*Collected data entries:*

====================

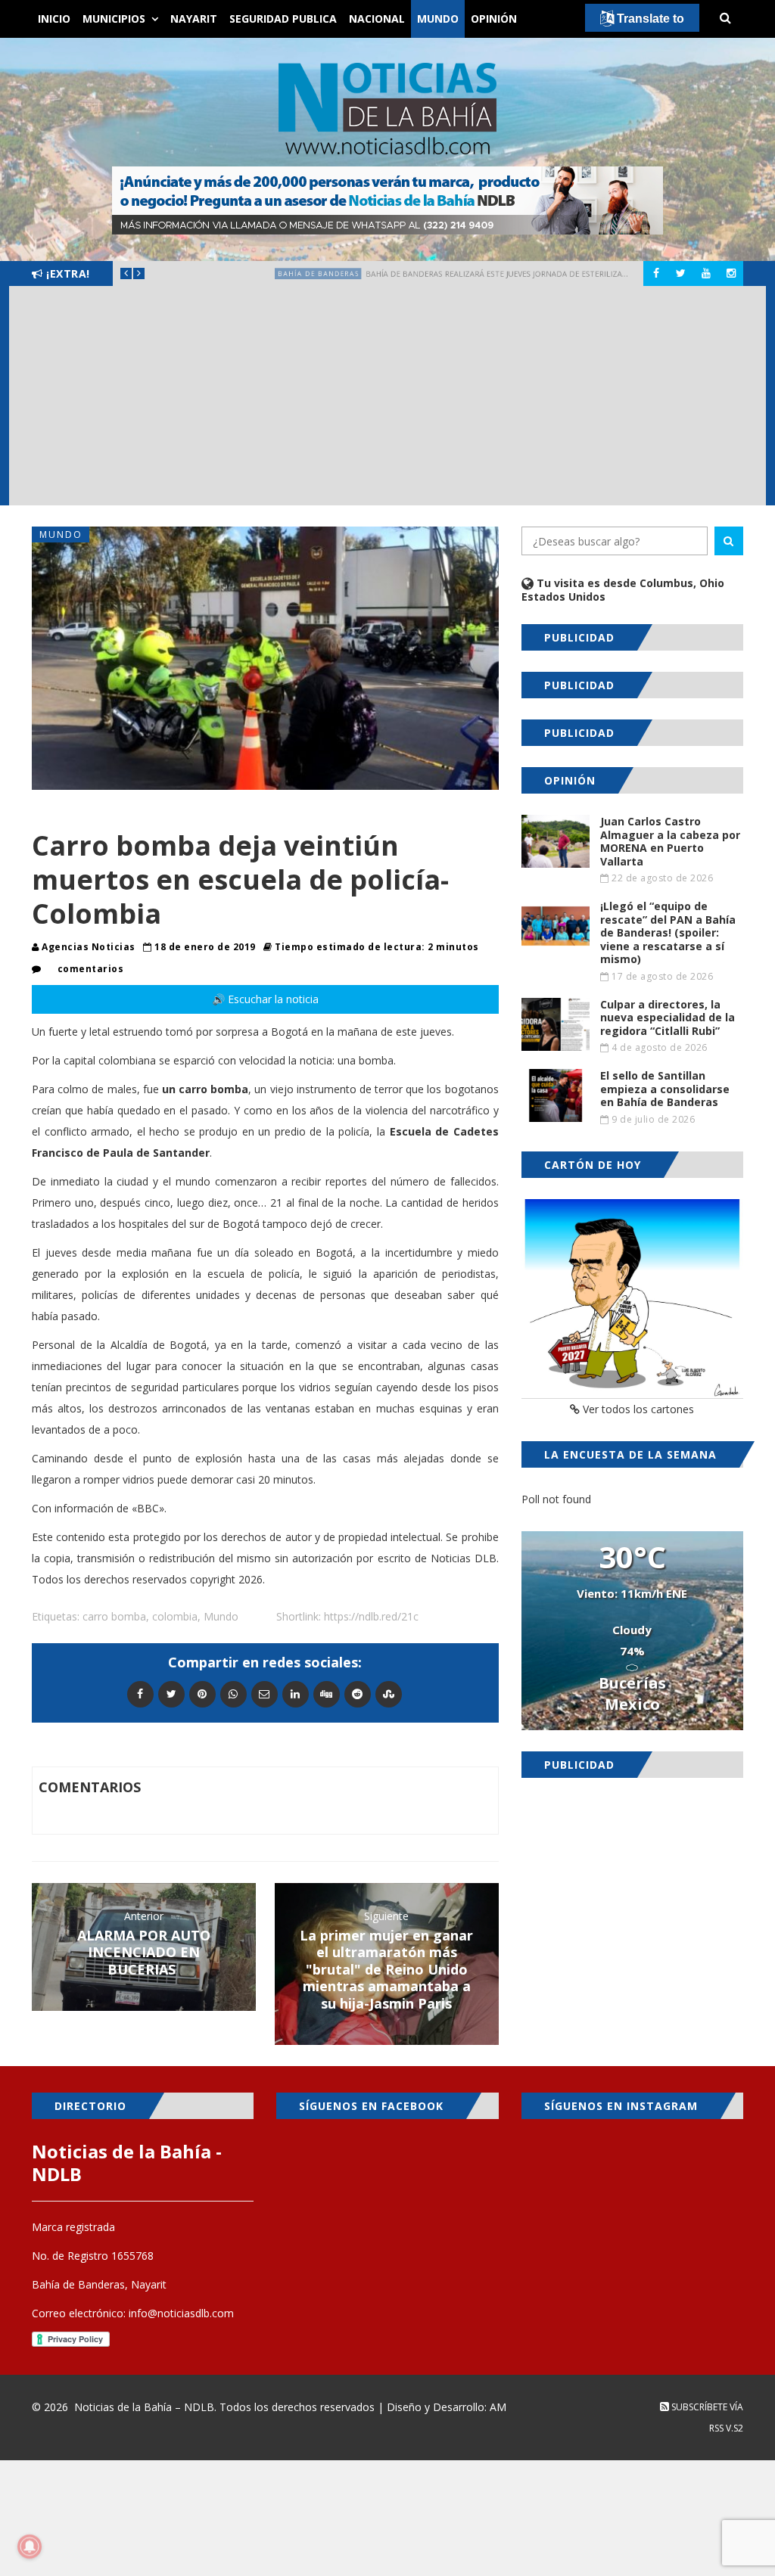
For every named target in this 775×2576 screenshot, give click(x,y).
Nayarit (193, 18)
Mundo (438, 18)
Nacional (377, 18)
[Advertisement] (387, 399)
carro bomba (114, 1616)
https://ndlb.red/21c (371, 1616)
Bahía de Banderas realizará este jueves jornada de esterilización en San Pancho (527, 273)
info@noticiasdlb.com (181, 2313)
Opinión (494, 18)
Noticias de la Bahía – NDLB (144, 2407)
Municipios (113, 18)
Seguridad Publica (283, 18)
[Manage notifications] (29, 2546)
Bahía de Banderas (221, 273)
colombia (175, 1616)
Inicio (54, 18)
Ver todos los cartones (637, 1409)
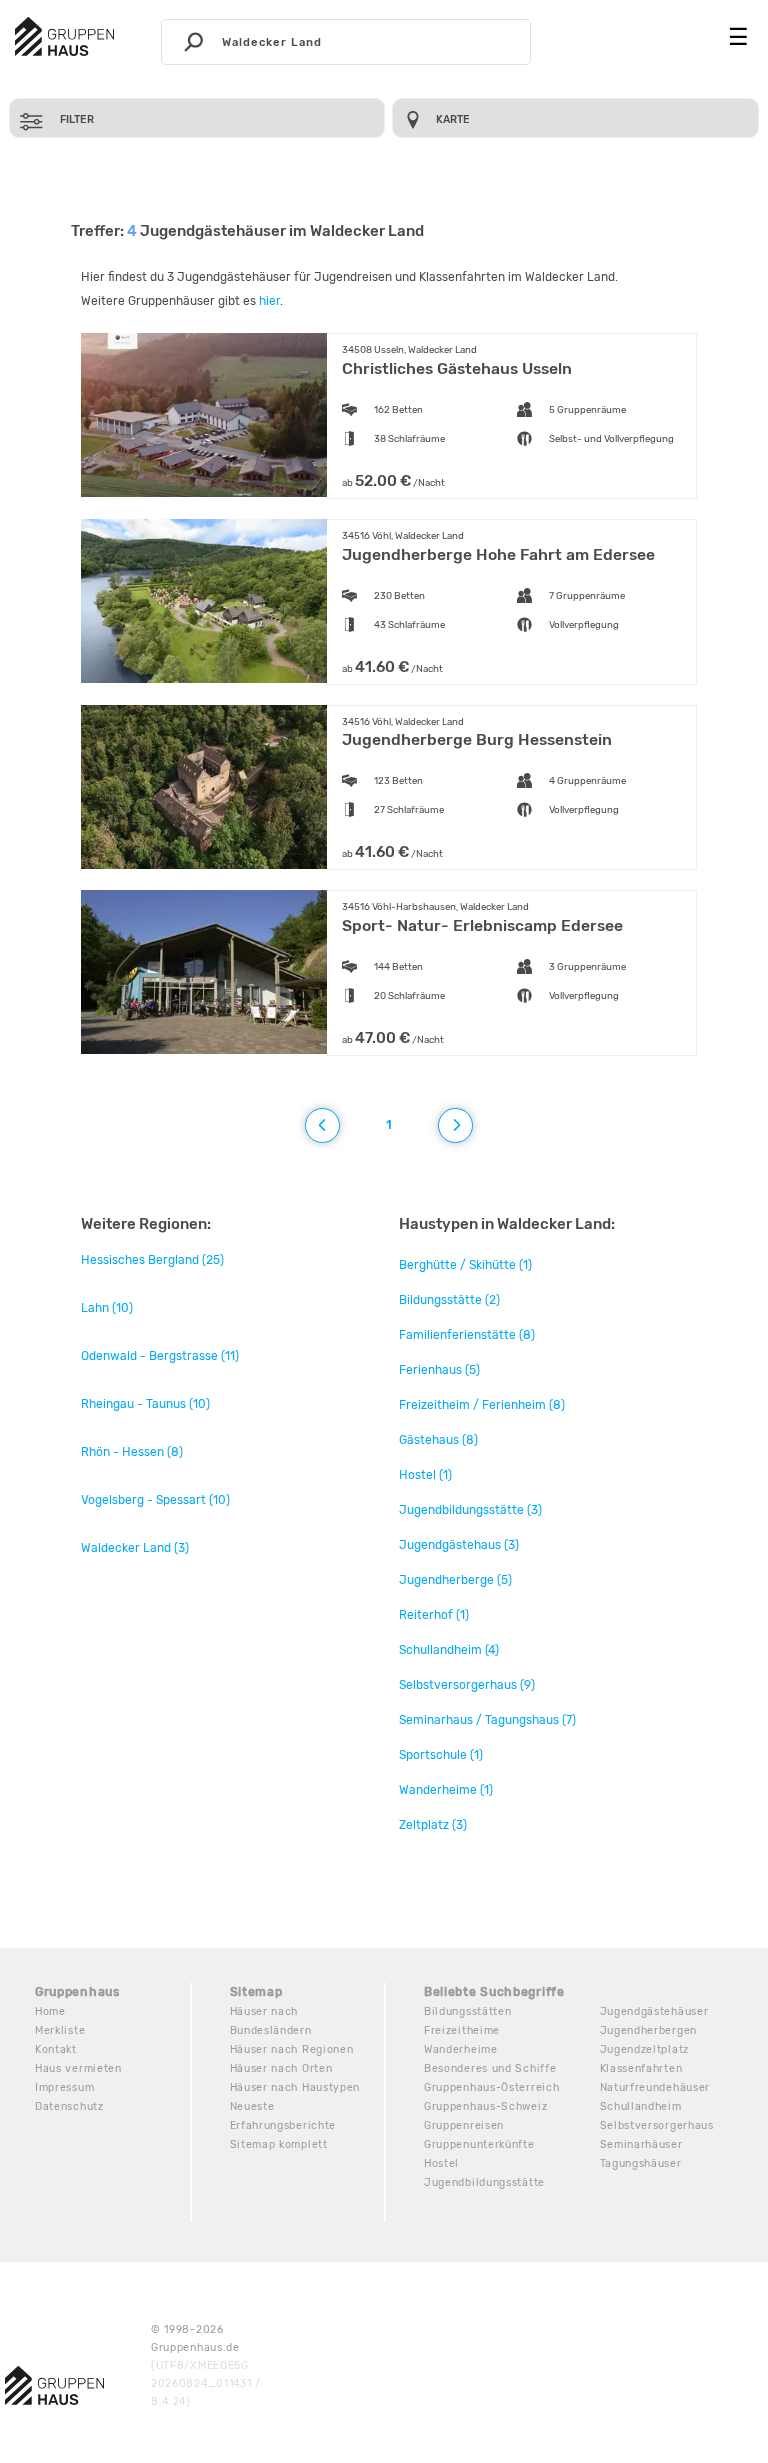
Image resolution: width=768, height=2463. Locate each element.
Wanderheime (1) (446, 1790)
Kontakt (56, 2049)
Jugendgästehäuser (654, 2011)
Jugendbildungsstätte (484, 2182)
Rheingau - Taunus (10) (145, 1404)
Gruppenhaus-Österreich (491, 2087)
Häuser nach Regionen (292, 2049)
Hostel (441, 2163)
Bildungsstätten (468, 2011)
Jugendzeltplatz (645, 2049)
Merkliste (60, 2030)
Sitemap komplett (279, 2144)
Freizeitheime (462, 2030)
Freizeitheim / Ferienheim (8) (482, 1405)
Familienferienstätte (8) (467, 1335)
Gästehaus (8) (438, 1440)
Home (50, 2011)
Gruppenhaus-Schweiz (485, 2106)
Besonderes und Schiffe (490, 2068)
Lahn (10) (107, 1308)
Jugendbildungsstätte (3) (470, 1510)
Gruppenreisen (464, 2125)
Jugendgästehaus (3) (459, 1545)
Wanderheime (461, 2049)
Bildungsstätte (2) (449, 1300)
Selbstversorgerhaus (657, 2125)
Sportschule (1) (441, 1755)
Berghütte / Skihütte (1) (465, 1265)
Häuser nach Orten (281, 2068)
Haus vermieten (78, 2068)
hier (269, 301)
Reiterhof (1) (434, 1615)
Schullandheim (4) (449, 1650)
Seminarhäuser (641, 2144)
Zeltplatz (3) (433, 1825)
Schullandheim (641, 2106)
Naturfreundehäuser (655, 2087)
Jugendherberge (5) (455, 1580)
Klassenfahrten (641, 2068)
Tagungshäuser (641, 2163)
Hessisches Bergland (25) (152, 1260)
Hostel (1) (425, 1475)
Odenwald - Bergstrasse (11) (160, 1356)
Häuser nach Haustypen (295, 2087)
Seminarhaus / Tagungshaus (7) (487, 1720)
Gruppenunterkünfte (479, 2144)
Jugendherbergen (649, 2030)
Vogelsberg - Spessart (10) (155, 1500)
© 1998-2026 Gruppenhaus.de (206, 2365)
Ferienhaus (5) (439, 1370)
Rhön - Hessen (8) (132, 1452)
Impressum (64, 2087)
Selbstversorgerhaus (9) (467, 1685)
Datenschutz (69, 2106)
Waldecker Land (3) (135, 1548)
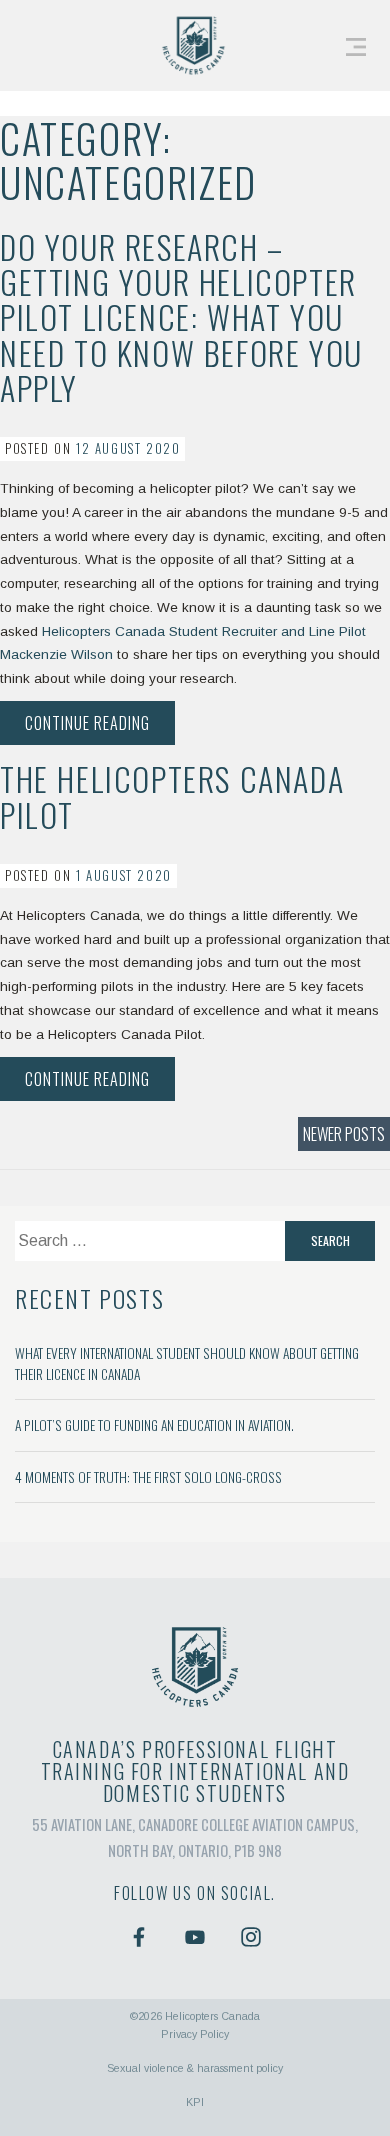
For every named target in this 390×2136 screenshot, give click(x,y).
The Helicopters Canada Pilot (172, 796)
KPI (195, 2102)
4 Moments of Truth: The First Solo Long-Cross (148, 1477)
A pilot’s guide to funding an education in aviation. (154, 1425)
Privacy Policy (195, 2034)
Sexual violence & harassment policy (195, 2068)
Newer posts (344, 1134)
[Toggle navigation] (356, 45)
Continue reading (100, 727)
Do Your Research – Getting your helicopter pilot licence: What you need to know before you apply (181, 317)
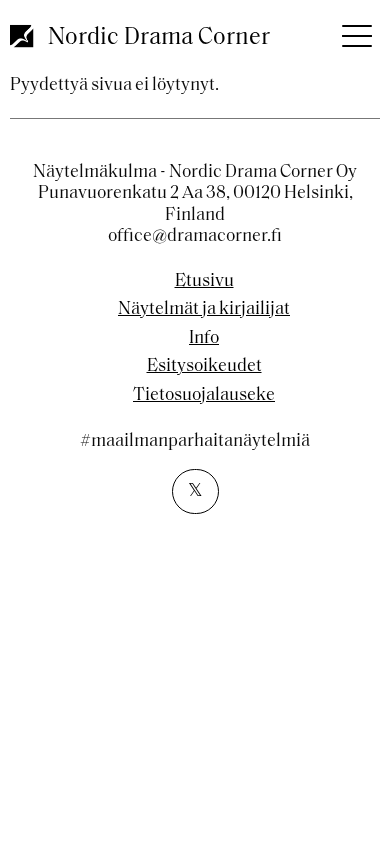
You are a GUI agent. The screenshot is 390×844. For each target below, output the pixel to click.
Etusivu (204, 282)
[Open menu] (355, 30)
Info (204, 339)
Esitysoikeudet (204, 367)
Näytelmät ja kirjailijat (204, 310)
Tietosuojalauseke (204, 396)
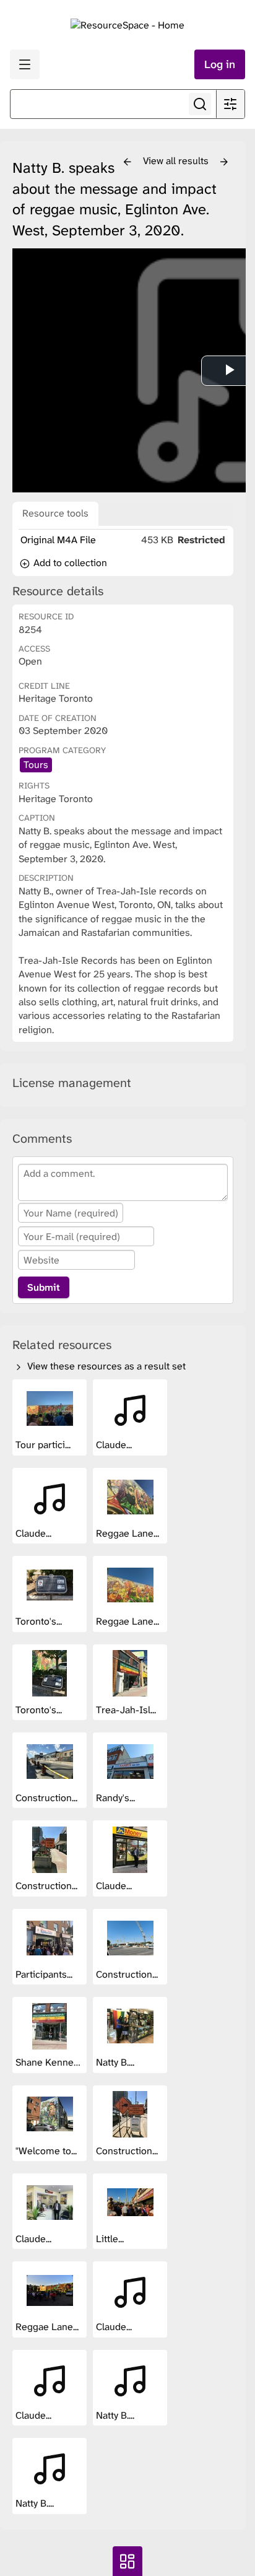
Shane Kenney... (50, 2062)
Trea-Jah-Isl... (127, 1709)
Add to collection (69, 562)
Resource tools (55, 513)
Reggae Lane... (129, 1533)
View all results (177, 160)
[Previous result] (127, 162)
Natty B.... (116, 2062)
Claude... (115, 1444)
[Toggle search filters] (230, 104)
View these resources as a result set (105, 1366)
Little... (111, 2238)
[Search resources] (200, 104)
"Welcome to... (47, 2150)
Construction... (47, 1797)
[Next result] (224, 162)
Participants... (45, 1974)
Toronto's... (39, 1621)
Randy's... (116, 1797)
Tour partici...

====================

*Work to complete:* Out of the records, collect only those lines that contain the string "named".

*Response below:*
For every named target in this 775×2576 screenshot, give click(x,y).
For every named target in this 390×2136 screenshot, give click(x,y).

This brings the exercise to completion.